The latest surveys of global manufacturers, released on Friday, confirmed that the supply-demand imbalance for manufactured goods has become less inflationary. June saw the smallest net number of firms report lengthening suppliers’ delivery times since November 2020. Order backlogs stopped growing for the first time in two years and inventories of finished goods are being replenished at an historically rapid pace. Global product shortages, still highly acute in the auto and some electronic sectors, have diminished significantly in recent months.
However, as bad as commodity markets have been, they could always get worse. Recently, most commodity prices have fallen back, along with the cost of moving them from A to B. Yet Continental natural gas has bucked the trend, shooting much higher after Russia recently turned off the taps to several nations. This is where the risk lives. If Russia shuts off the flow of energy to Europe entirely, it would cause massive economic pain to both sides. In Germany, such a move would leave GDP 5% lower than it would otherwise have been, if its government’s economists are correct. Considering that the long-term trend for German growth is 1.25% a year, that would be a very punchy hit to one of the world’s largest economies. As for Russia, well, it’s a dictatorship on a war footing. It is already difficult to tell how families and businesses are dealing with the sanctions. Such societies tend to be like an iron bar: incredibly strong and inflexible, right up to the point they suddenly snap.

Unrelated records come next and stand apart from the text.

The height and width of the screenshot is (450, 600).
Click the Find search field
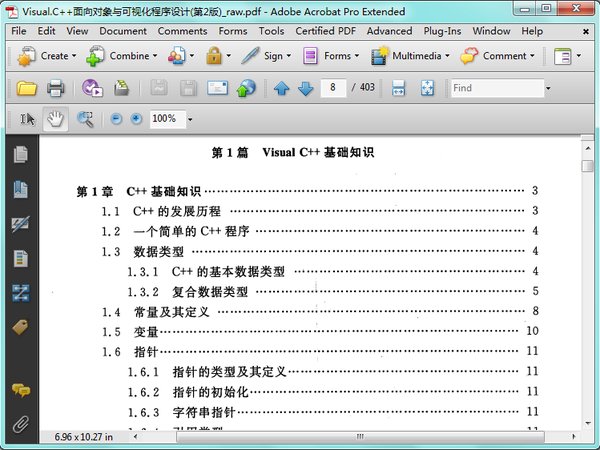[x=497, y=88]
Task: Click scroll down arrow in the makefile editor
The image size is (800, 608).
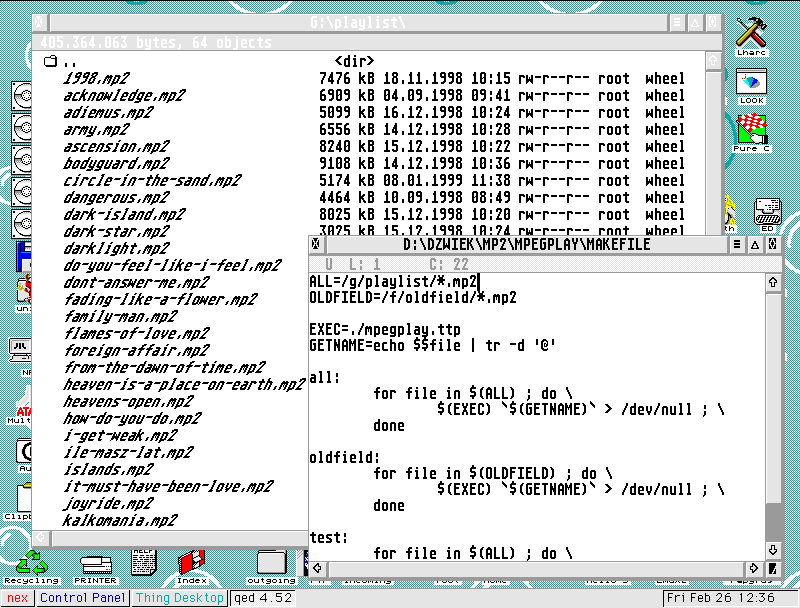Action: point(773,550)
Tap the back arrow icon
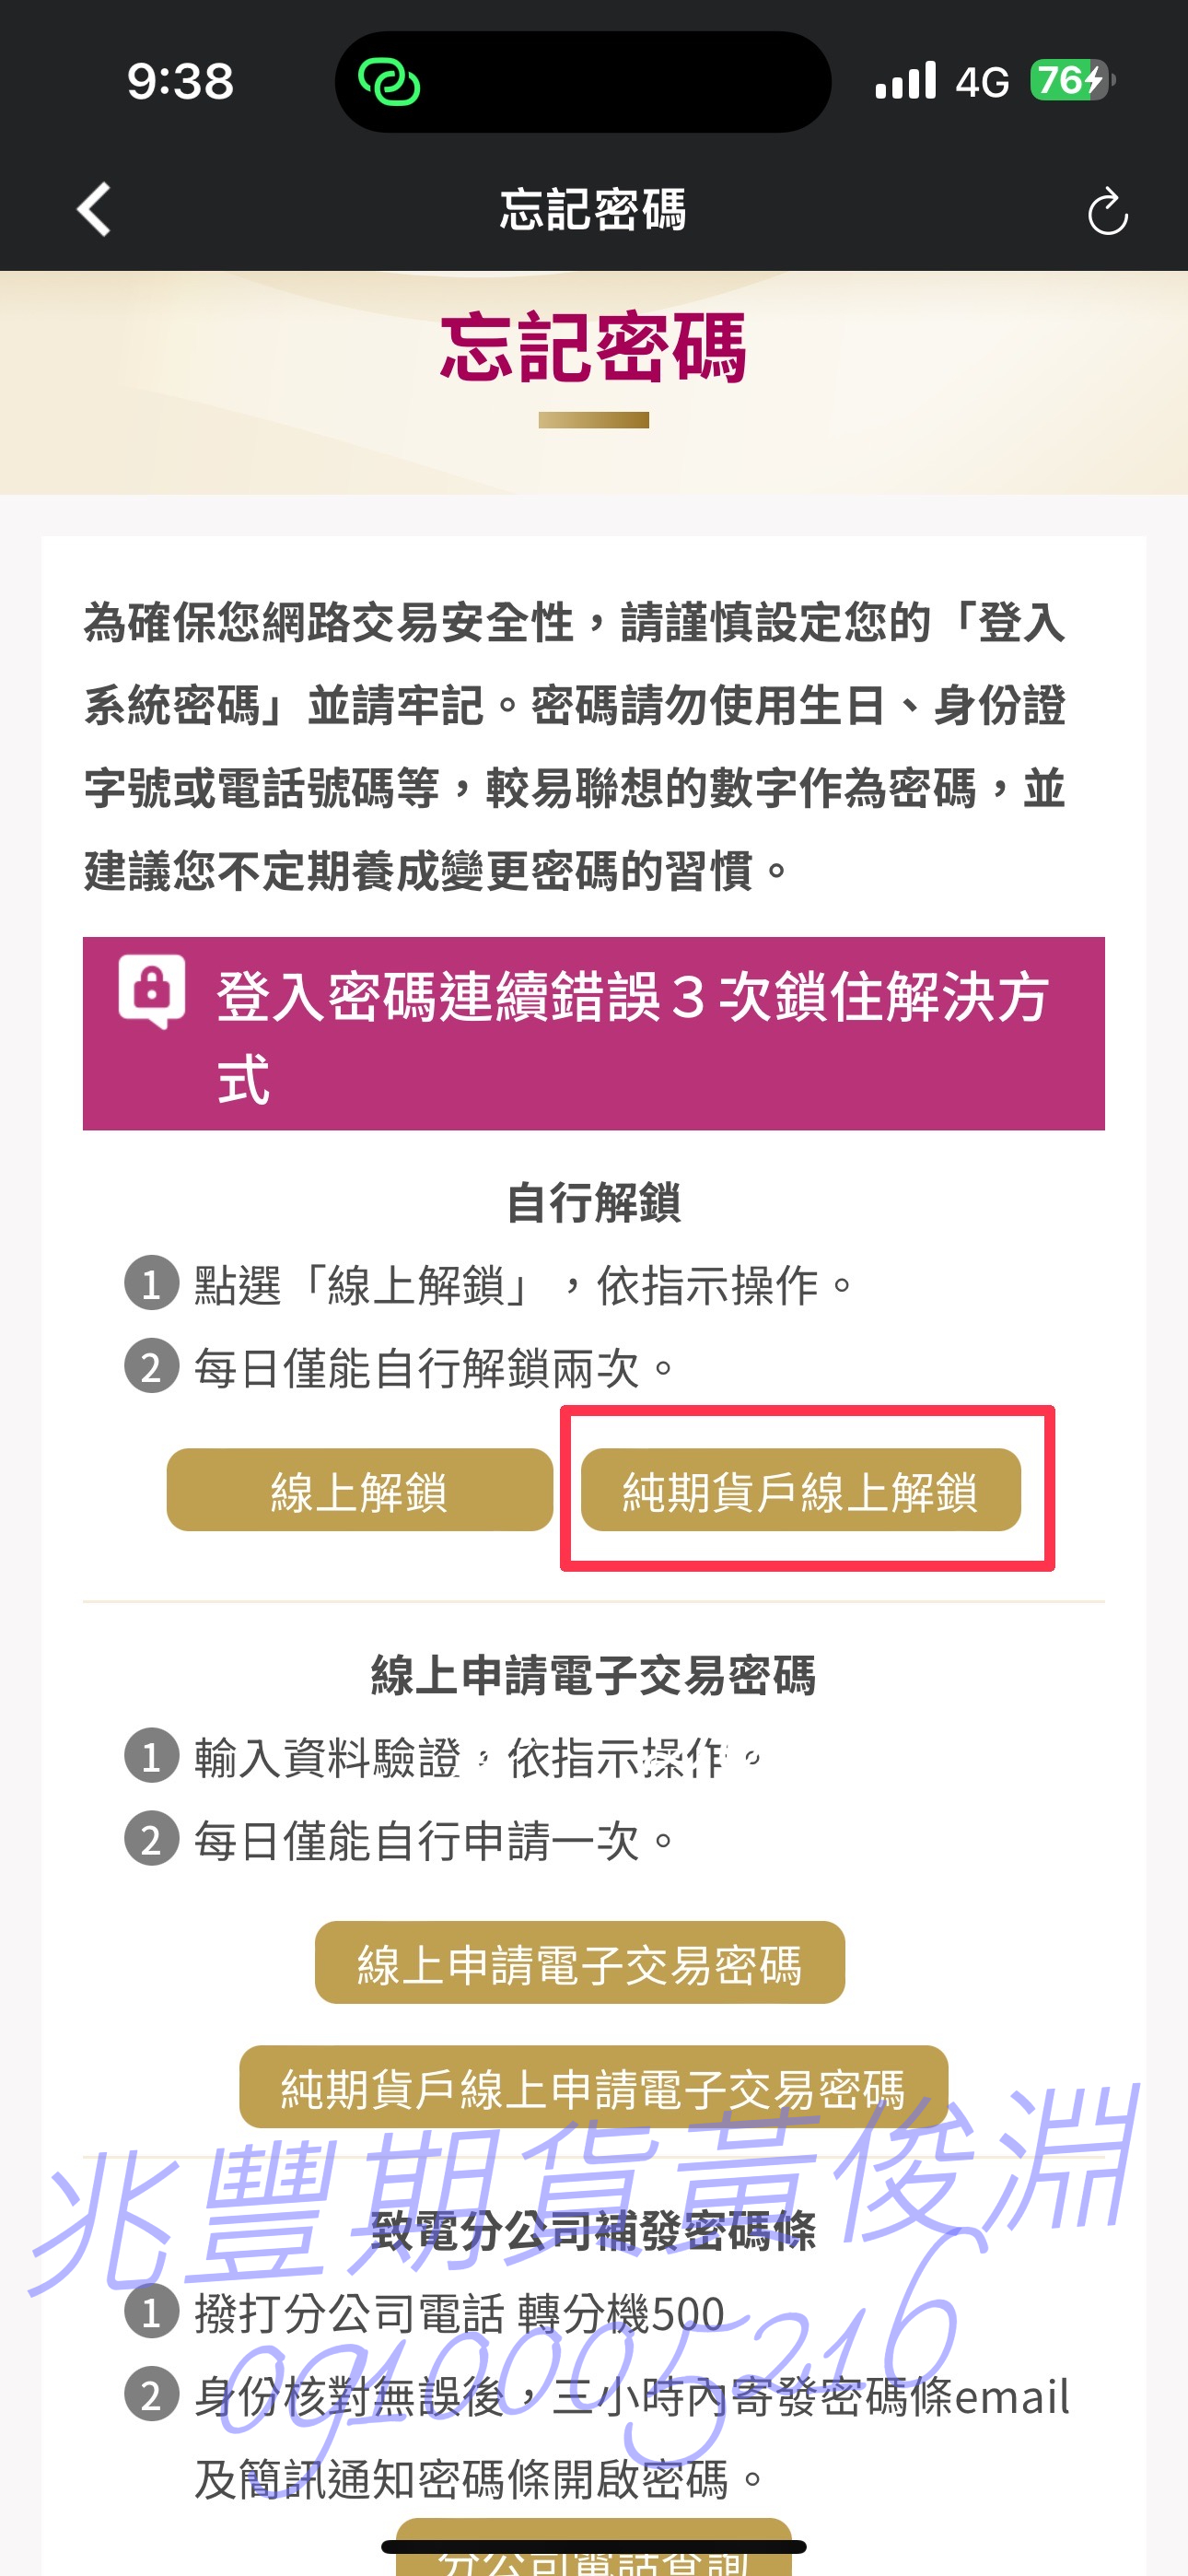1188x2576 pixels. 94,210
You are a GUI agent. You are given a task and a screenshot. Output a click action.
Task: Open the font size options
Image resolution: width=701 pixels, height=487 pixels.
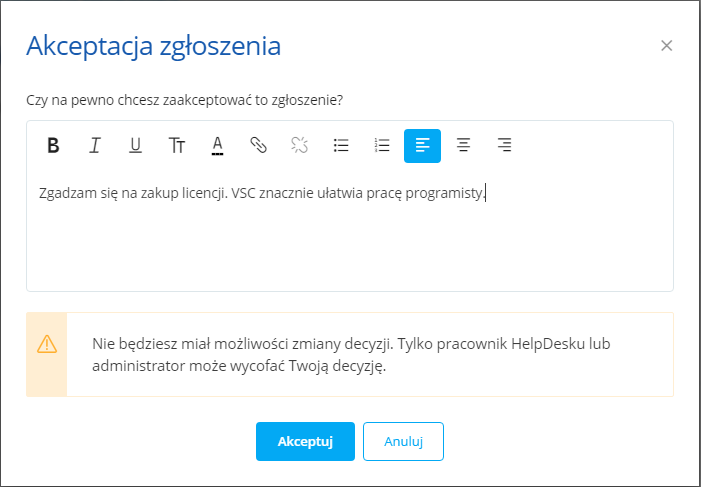pos(177,146)
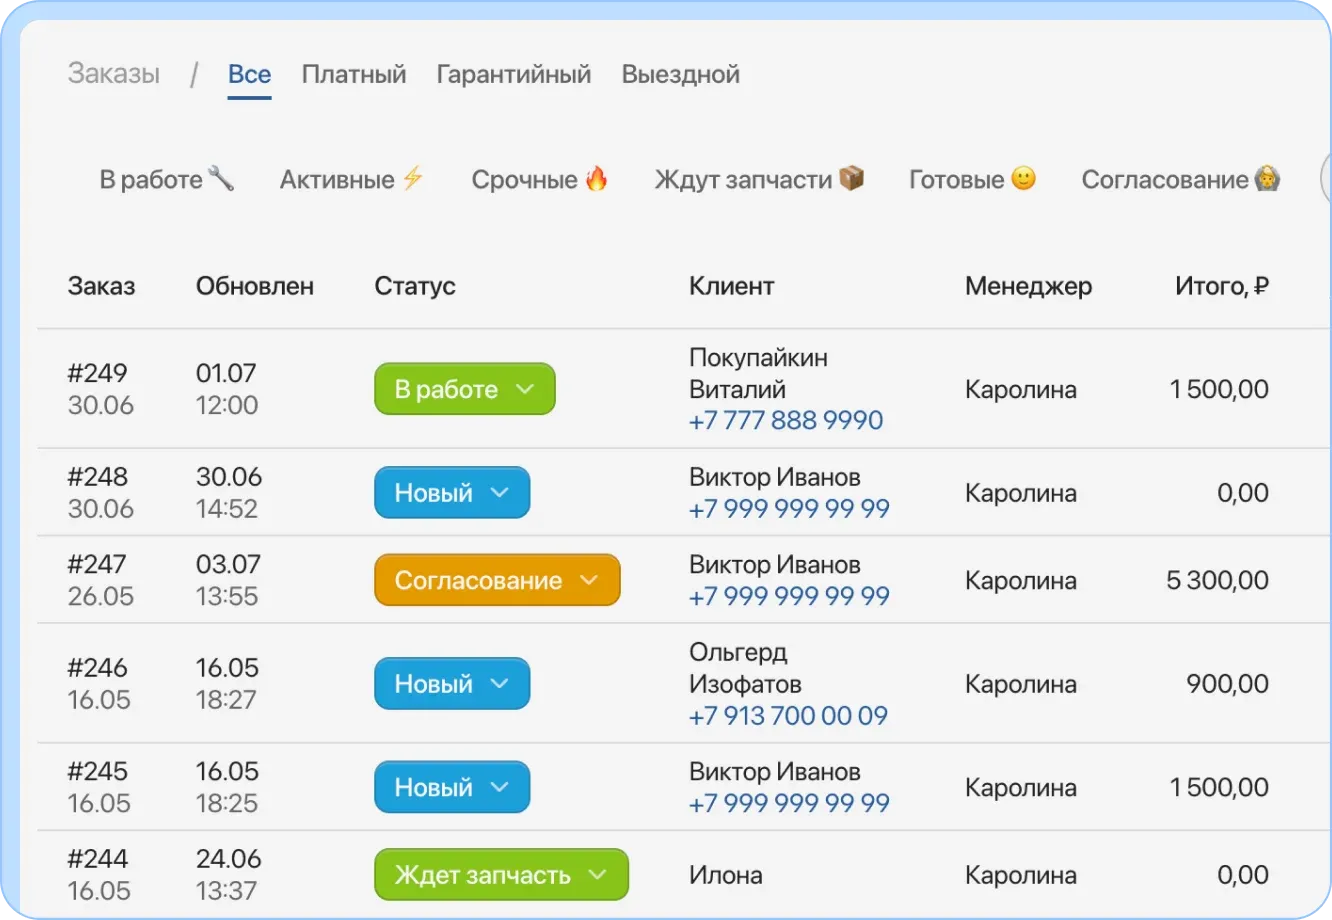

We still expect the most likely outcome is that core inflation (i.e. with volatile food and energy prices removed) will fade back to normal levels by the second half of next year. We also expect the world to tick along without recession in the next six to 12 months – subject of course to the risks in energy markets that we set out before – even though the UK and certain European countries are more likely to contract.
However, there have been more warning signs flashing up in the data of late. The largest one – a renewed spike in energy prices, particularly in Europe, we have already discussed. However, another is the risk of central banks overdoing their interest rate increases in an attempt to tamp down inflation. Higher borrowing costs could push households and businesses over the brink, leading them to go bust or slash spending. Less demand for goods and services leads to lay-offs, which of course snowballs into even less demand and tumbles down the hill to recession.
Because of these risks, we are sticking with defensive parts of the stock market – those companies, like utilities, healthcare and consumer staples, where profits tend to fluctuate less with economic ups and downs. And yet, while news has been pretty miserable for most of the past six months, it’s important to note that there are reasons to be optimistic. As we’ve already mentioned, household spending and balance sheets are in good shape despite all the upheaval. Looking at the queues for holidays, bars, shops and restaurants, it seems that – to paraphrase Cyndi Lauper – many people just want to have fun after an awful couple of years. And businesses are still expecting to invest in coming months, according to surveys.
As we say a lot around here, it’s always helpful to remember that markets and economies are an amalgamation of people’s decisions and moods. They are reflections of societies and the people that make them up. Everyone may say they’re worried about the future, but if they are determined to spend anyhow then it can boost an economy to a point that the growth becomes self-fulfilling. Similarly, if everyone becomes a bag of nerves and hoards gold like a goblin then it could create a recession.